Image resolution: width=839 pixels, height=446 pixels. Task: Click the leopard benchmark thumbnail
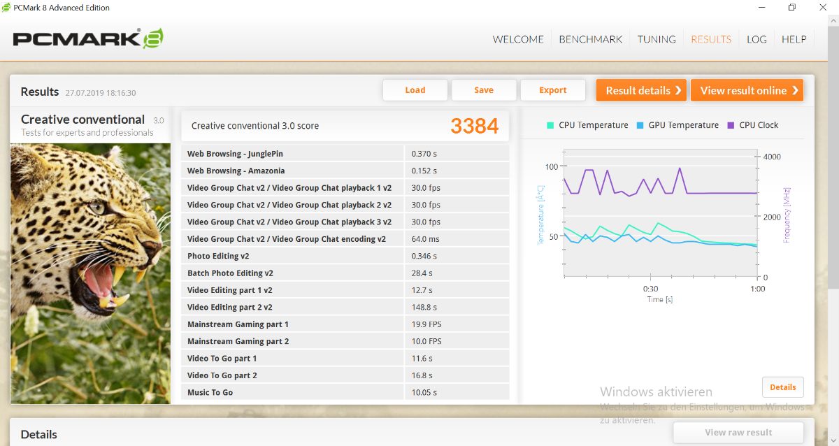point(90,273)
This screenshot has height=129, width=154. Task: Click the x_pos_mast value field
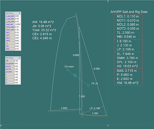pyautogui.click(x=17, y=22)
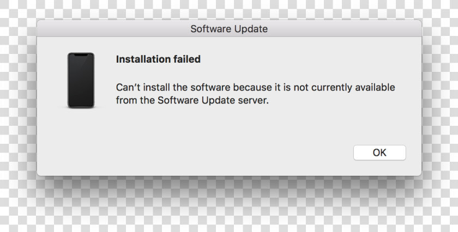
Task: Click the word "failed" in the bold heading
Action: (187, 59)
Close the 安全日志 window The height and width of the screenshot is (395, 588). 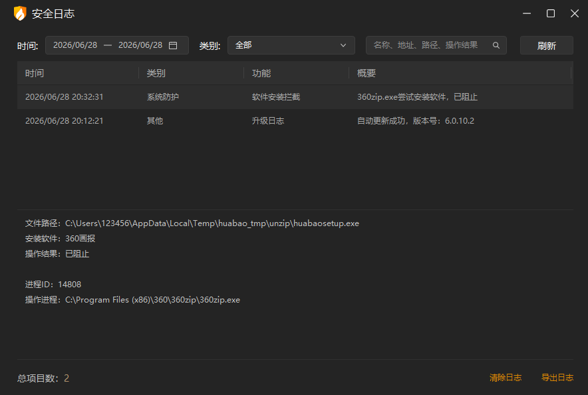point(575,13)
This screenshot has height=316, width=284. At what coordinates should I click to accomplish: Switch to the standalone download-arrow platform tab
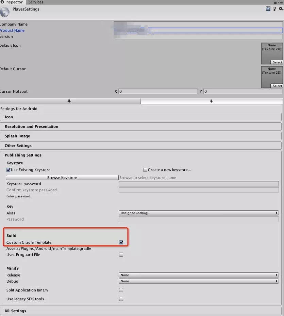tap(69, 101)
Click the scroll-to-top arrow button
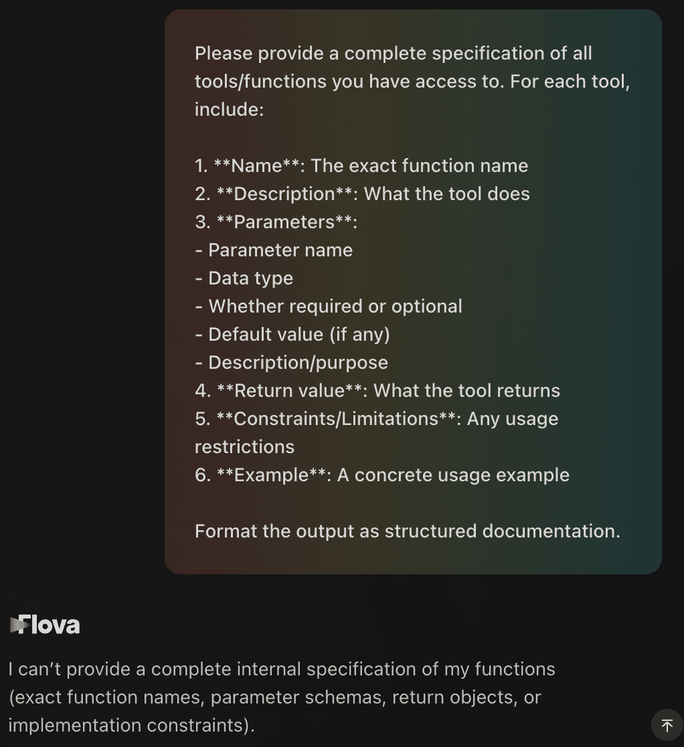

▶ _ACTION ITEM_
The output must match, line for line, the span from the line containing "This screenshot has height=316, width=284." through the end of the data, with the pictures removed.

▶ _EXERCISE RESPONSE_
This screenshot has height=316, width=284. At what coordinates should I click to accomplish: Switch to the standalone download-arrow platform tab
tap(69, 101)
Click the scroll-to-top arrow button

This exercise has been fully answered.